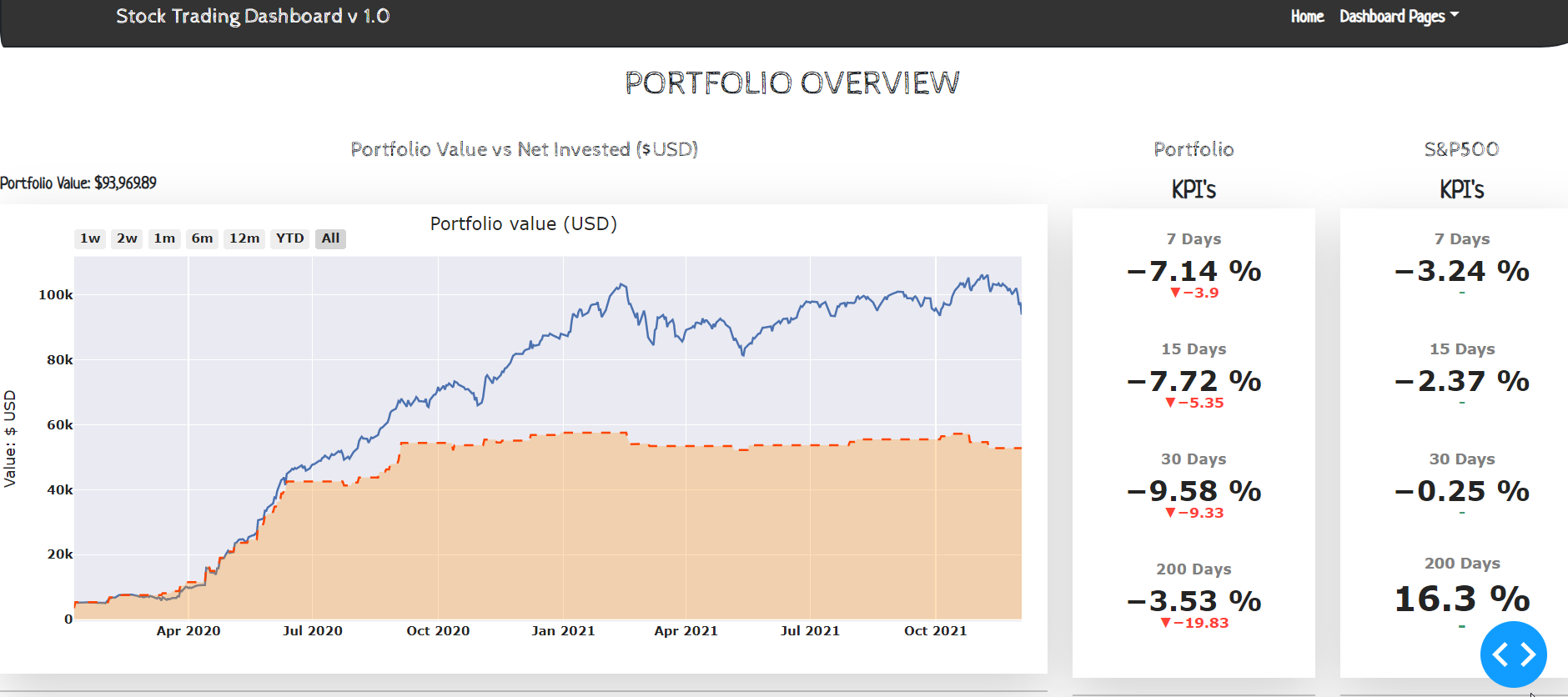Click the Stock Trading Dashboard v 1.0 title

pos(253,15)
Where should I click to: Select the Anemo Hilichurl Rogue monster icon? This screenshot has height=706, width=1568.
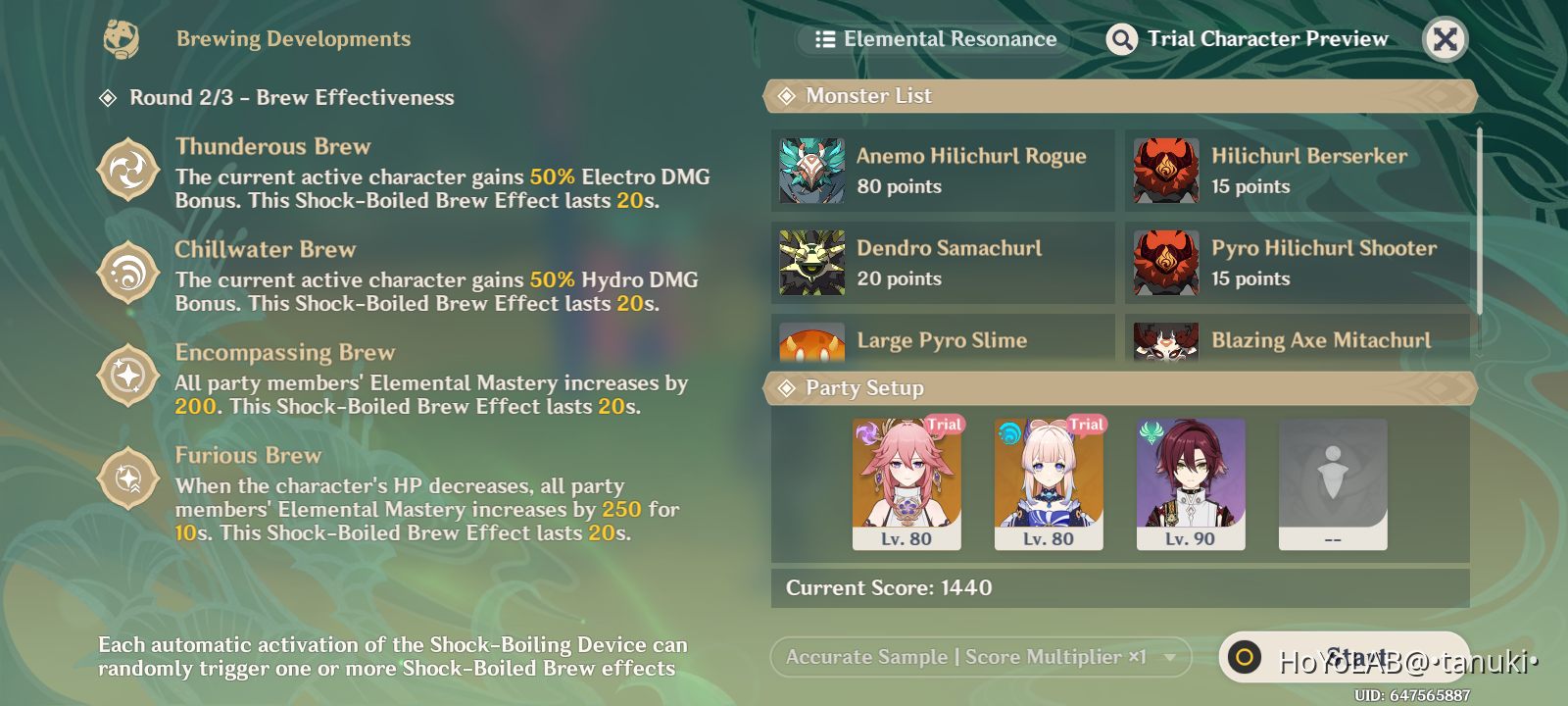[811, 170]
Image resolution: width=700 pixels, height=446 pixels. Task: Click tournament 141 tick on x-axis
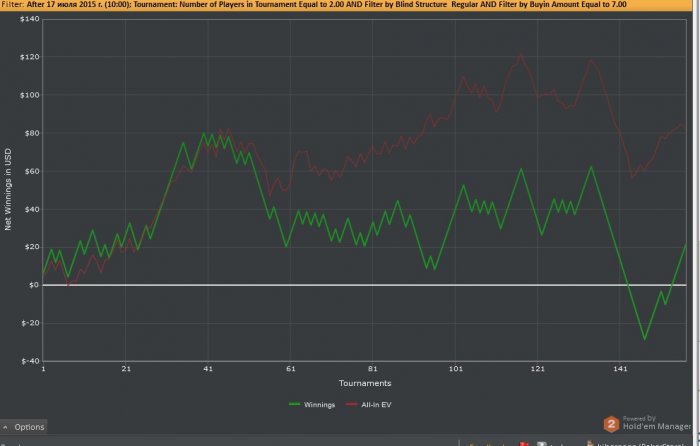pos(619,369)
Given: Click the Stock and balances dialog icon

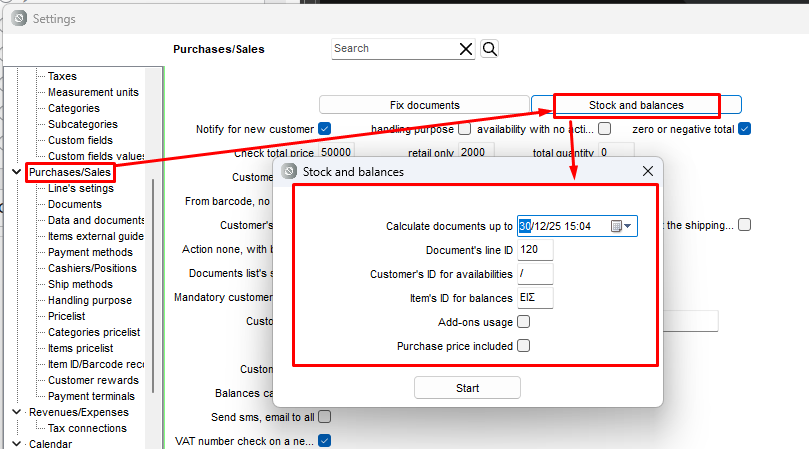Looking at the screenshot, I should (x=289, y=171).
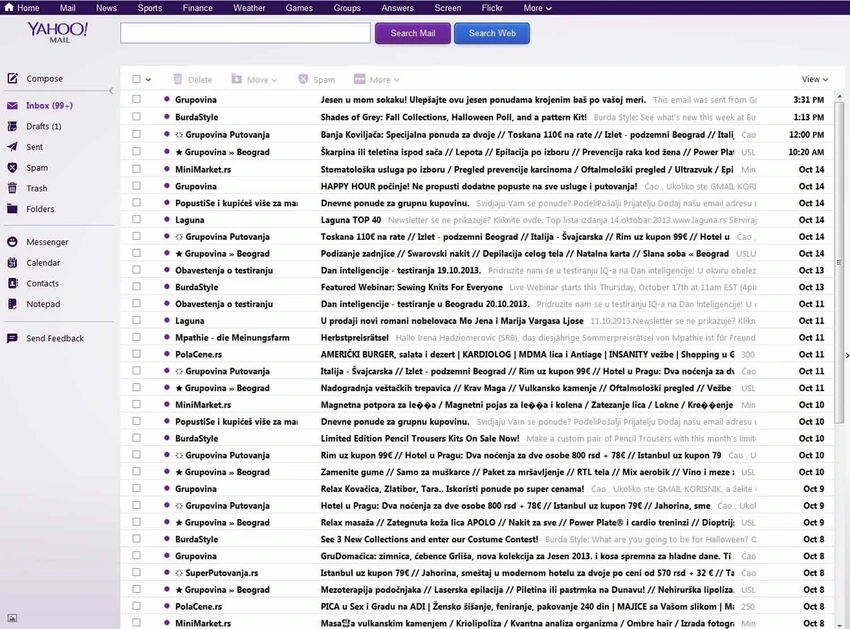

+++

Every line from the one containing "Where should I" through the end of the entries above is to be copied exactly; pictures are to be left out.

▸ **Exercise result**
Where should I click to: Select the Anemo Hilichurl Rogue monster icon? This screenshot has height=706, width=1568.
[811, 170]
Image resolution: width=700 pixels, height=446 pixels. Task: Click tournament 141 tick on x-axis
pos(619,369)
Given: Click the Stock and balances dialog icon

Looking at the screenshot, I should (x=289, y=171).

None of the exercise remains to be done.